*What to work on*:
Please reproduce the records below, substituting "Identify" for every "Describe" and leaving everything else unchanged.

*Source records*:
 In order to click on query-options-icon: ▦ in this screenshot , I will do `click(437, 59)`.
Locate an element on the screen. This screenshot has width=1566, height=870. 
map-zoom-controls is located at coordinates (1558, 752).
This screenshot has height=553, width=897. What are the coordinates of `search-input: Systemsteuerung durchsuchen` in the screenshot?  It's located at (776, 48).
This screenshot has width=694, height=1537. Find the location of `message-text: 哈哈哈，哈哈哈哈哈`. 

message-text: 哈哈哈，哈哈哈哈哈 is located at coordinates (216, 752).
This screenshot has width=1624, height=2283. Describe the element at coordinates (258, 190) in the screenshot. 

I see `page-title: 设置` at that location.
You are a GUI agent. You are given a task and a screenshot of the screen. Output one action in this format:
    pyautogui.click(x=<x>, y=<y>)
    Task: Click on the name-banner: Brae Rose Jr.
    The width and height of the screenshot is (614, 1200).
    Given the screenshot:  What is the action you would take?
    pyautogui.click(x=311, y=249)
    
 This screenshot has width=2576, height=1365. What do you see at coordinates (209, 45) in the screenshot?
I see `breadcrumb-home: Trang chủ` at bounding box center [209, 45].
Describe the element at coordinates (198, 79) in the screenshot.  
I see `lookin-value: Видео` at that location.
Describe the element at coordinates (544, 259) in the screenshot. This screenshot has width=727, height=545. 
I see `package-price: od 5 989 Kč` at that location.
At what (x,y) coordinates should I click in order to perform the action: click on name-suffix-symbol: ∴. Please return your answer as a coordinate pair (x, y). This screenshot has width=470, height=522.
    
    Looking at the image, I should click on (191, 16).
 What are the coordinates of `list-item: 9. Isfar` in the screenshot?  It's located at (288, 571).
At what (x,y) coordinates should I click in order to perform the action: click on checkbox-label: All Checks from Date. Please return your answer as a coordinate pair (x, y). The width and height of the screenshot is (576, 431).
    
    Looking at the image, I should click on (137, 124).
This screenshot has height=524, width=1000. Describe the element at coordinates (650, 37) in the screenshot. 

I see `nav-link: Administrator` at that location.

*Solution to this task*:
 In order to click on query-options-icon: ▦ in this screenshot , I will do `click(437, 59)`.
Locate an element on the screen. This screenshot has width=1566, height=870. 
map-zoom-controls is located at coordinates (1558, 752).
This screenshot has height=553, width=897. What are the coordinates of `search-input: Systemsteuerung durchsuchen` in the screenshot?  It's located at (776, 48).
This screenshot has width=694, height=1537. Find the location of `message-text: 哈哈哈，哈哈哈哈哈`. 

message-text: 哈哈哈，哈哈哈哈哈 is located at coordinates (216, 752).
This screenshot has width=1624, height=2283. Identify the element at coordinates (258, 190) in the screenshot. 

I see `page-title: 设置` at that location.
You are a GUI agent. You are given a task and a screenshot of the screen. Output one action in this format:
    pyautogui.click(x=<x>, y=<y>)
    Task: Click on the name-banner: Brae Rose Jr.
    The width and height of the screenshot is (614, 1200).
    Given the screenshot:  What is the action you would take?
    pyautogui.click(x=311, y=249)
    
 This screenshot has width=2576, height=1365. What do you see at coordinates (209, 45) in the screenshot?
I see `breadcrumb-home: Trang chủ` at bounding box center [209, 45].
Identify the element at coordinates (198, 79) in the screenshot.  
I see `lookin-value: Видео` at that location.
Identify the element at coordinates (544, 259) in the screenshot. This screenshot has width=727, height=545. 
I see `package-price: od 5 989 Kč` at that location.
At what (x,y) coordinates should I click in order to perform the action: click on name-suffix-symbol: ∴. Please return your answer as a coordinate pair (x, y). This screenshot has width=470, height=522.
    
    Looking at the image, I should click on (191, 16).
 What are the coordinates of `list-item: 9. Isfar` in the screenshot?  It's located at (288, 571).
At what (x,y) coordinates should I click in order to perform the action: click on checkbox-label: All Checks from Date. Please return your answer as a coordinate pair (x, y). The width and height of the screenshot is (576, 431).
    
    Looking at the image, I should click on (137, 124).
This screenshot has height=524, width=1000. Identify the element at coordinates (650, 37) in the screenshot. 

I see `nav-link: Administrator` at that location.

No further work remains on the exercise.